Current tax law benefits offshore insurance

I think the answer is we have a President and a legislature who is very conscious of the fact that we shouldn’t have a tax law that gives preference to non-US entities and that is what insurance tax laws do at the present time. So two companies who write US business one offshore and one domestic, the company offshore pays substantially less to no tax. So we think that will benefit us because we think this President and his legislature will recognize that sometime over the next 12 months and level the playing field. So that will not lower – likely not – that part will not lower our tax but will raise tax – raise the tax of our competition. So, overall US tax rate we think will go down, which we’ll benefit. So we would expect there will be probably a continuing same amount of competition at a lower tax rate.

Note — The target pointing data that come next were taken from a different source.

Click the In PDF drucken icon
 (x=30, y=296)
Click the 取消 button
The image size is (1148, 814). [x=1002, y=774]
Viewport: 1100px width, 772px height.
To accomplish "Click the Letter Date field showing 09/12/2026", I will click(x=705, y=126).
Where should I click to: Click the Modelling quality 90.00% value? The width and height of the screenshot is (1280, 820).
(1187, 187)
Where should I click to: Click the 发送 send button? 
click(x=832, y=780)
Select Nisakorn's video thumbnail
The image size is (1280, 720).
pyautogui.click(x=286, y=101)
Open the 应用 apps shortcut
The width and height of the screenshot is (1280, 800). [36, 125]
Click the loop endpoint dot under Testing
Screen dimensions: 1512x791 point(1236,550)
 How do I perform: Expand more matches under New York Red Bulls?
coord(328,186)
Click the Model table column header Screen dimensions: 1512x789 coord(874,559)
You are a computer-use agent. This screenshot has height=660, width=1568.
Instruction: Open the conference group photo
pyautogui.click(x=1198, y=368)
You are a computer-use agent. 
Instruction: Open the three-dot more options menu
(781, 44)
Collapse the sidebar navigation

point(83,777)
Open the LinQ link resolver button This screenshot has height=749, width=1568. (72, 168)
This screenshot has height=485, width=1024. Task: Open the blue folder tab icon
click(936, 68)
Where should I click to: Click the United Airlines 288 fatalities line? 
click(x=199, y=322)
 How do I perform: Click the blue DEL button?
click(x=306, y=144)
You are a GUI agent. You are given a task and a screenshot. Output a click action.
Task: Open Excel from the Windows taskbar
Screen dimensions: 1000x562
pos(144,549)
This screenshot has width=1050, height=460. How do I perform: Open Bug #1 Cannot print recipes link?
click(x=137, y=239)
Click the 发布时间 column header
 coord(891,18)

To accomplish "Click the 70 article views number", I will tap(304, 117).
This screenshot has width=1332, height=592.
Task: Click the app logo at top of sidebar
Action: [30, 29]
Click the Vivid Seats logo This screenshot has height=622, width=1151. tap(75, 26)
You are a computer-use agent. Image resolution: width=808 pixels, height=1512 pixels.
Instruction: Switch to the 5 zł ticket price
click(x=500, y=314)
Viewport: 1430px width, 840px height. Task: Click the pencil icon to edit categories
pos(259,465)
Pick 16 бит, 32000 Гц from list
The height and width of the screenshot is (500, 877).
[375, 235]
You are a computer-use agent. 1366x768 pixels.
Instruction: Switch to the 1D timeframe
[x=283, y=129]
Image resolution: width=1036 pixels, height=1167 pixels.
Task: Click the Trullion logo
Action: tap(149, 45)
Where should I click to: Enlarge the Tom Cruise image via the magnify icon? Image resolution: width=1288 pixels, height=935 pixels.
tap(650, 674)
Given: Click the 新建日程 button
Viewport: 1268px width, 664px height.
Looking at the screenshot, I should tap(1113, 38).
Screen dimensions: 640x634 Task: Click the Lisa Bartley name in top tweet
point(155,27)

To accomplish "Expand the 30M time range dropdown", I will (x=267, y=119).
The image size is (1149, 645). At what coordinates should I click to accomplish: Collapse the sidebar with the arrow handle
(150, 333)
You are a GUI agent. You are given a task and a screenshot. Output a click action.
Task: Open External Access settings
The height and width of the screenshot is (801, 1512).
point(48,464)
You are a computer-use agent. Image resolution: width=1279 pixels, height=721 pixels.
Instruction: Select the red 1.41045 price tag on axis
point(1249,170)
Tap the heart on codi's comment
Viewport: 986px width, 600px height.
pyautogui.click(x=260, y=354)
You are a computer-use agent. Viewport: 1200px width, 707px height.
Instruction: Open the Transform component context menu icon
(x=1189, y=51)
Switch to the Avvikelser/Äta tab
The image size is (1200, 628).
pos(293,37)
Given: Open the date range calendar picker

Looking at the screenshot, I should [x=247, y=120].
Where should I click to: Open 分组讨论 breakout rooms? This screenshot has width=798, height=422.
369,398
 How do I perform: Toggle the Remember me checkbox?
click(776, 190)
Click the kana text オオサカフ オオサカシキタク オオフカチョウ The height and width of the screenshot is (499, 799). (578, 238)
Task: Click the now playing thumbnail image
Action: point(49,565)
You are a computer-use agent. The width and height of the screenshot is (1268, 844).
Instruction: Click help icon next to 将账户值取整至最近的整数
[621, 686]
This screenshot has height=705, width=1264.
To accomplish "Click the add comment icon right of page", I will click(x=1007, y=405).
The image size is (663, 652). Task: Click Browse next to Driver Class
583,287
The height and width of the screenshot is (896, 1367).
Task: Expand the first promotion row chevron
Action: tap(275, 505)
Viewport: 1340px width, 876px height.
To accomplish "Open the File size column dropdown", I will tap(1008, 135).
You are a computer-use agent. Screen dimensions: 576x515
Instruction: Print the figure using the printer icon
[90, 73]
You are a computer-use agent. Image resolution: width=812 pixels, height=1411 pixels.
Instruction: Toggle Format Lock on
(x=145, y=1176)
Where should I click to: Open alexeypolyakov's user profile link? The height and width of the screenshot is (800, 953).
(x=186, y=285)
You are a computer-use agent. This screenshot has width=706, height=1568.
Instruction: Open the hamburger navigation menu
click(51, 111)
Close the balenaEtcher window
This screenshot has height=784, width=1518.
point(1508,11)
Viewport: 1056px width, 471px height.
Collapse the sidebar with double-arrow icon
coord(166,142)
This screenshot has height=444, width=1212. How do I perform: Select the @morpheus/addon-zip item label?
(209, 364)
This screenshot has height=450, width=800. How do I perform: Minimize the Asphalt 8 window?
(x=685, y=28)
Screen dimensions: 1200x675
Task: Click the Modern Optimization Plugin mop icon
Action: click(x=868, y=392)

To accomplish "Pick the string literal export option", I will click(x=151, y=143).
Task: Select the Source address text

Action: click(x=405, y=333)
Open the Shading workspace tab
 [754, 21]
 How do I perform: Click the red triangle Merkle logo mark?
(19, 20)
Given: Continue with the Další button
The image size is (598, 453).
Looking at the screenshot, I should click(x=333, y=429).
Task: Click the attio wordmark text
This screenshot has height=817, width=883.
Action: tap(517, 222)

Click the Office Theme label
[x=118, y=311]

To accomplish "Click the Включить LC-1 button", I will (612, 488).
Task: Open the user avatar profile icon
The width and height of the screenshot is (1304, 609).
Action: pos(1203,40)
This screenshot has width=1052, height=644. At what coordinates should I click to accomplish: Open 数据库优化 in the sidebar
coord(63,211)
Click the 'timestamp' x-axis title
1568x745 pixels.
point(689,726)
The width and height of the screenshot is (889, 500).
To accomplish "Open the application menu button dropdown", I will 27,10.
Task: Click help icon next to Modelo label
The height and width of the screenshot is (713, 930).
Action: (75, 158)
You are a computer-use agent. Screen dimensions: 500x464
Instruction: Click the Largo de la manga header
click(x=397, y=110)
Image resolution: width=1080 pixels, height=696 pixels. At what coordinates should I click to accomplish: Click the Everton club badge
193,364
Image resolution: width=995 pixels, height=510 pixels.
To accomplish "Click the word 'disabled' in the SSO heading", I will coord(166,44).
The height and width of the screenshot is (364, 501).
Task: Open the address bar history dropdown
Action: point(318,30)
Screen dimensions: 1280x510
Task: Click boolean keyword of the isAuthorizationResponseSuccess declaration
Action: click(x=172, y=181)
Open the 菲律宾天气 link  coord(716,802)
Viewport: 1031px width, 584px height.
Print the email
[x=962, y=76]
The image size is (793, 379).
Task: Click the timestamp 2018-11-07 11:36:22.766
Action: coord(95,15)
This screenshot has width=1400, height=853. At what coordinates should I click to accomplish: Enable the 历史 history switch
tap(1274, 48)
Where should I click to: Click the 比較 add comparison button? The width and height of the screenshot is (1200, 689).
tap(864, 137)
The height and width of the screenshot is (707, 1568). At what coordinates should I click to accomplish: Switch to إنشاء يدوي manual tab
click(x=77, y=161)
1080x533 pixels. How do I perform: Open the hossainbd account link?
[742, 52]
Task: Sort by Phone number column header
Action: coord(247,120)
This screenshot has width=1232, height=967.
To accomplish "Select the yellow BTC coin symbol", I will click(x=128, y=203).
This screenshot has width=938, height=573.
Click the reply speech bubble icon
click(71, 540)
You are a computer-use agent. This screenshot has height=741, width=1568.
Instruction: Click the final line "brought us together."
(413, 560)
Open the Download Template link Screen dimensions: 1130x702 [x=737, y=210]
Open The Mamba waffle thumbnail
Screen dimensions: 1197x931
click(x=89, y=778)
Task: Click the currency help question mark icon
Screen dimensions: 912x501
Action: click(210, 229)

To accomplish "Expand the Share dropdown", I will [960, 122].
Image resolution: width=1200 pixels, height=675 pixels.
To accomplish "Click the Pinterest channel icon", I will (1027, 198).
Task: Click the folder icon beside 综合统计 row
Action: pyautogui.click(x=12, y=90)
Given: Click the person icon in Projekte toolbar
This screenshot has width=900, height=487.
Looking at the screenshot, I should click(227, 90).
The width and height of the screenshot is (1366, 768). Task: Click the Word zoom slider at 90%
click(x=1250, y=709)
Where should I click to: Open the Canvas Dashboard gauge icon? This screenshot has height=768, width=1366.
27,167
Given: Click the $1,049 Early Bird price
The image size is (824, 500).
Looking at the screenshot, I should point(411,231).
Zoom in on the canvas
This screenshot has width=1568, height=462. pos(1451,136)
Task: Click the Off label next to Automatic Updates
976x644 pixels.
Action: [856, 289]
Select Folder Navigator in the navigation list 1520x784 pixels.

Travelers 4Q16 Earnings Call Notes

The Travelers Companies’ (TRV) CEO Alan Schnitzer on Q4 2016 Results

Cost of capital goes up if risk free rate and borrowing costs go higher

“And so there are couples of things going on that could impact cost and capital. For example, if the risk free rate goes up, cost of equity goes up. If the tax rate goes down then our after-tax cost of borrowing theoretically goes up. There could be other things in a change in tax policy. But if you just started with those two simple assumptions, you would look at that and say, gee, if the risk free rate goes up and if the tax rate goes down, you would speculate that our overall cost of capital would go up. If our overall cost of capital went up then our return objectives would go up with it.”

Brian Maclean

Combined ratios above 100 in personal lines

“So instead of taking you to a detailed reconciliation of the quarter, it would be more productive to focus on the full year ratios. For the full year combined ratio, we had a 104.0 and the underlying combined ratio was 101.8. These were both higher than we expected and at a level that does not meet our target returns. For full year 2016 underwriting combined ratio included about 2 points from the 10-year effect that we discussed last quarter. As we said then, when you are growing your book of business, the higher levels of new business will temporarily increase the combined ratio and the impact of 10 year in the year was as we expected.”

Deterioration is because of a trend towards more severe accidents

“The deterioration is primarily driven by an increase in the trend towards more severe accidents. Some of the factors that lead us to this observation are a higher percentage of claims involving distracted driving, more accidents involving higher speeds and more accidents on highways and at intersections. This is also consistent with recent industry data. For example, the National Safety Council report of significantly higher traffic cyclicalities in 2015 and 2016, a two year trend that we haven’t seen in decades.”

We are taking action to increase rates as a response

“In response to these developments, we are taking action in the marketplace. Our primary response is to file for increased base rate. And in November and December of 2016, rate increases were implemented in 16 states, which cover about 60% of our quote volume.”

Auto is a long tail business

“we’re talking about very recent accident periods for a very long tail-line of business, so just as a perspective. At the end of 2016, we have paid less than 15% of what we believe the ultimate losses will be for auto bodily injuries. So, it’s by nature a long tail-line of business, so it takes a while to play-out. We’re looking at all of the activity that we see, both in frequency and severity of loss, cut every which way you can think of, and looking at frequency activity, incurred losses, the paid losses.”

We’re seeing another increase in the trend of severity of bodily injury

“We got to ’13 and talked about a elevated level of bodily injury, and we were hoping that that would remain pretty constant. And we went through about two year period, 2013, 2014 into 2015, where we saw very constant, again elevated levels but constant with our expectations, of what we were getting in bodily injury. In fact, 2014 has developed favorably and we continue to see that. And what we are talking about now is another increase in that trend. And we’re talking about very, very recent accident periods, and looking at the data and responding, I think pretty quickly.”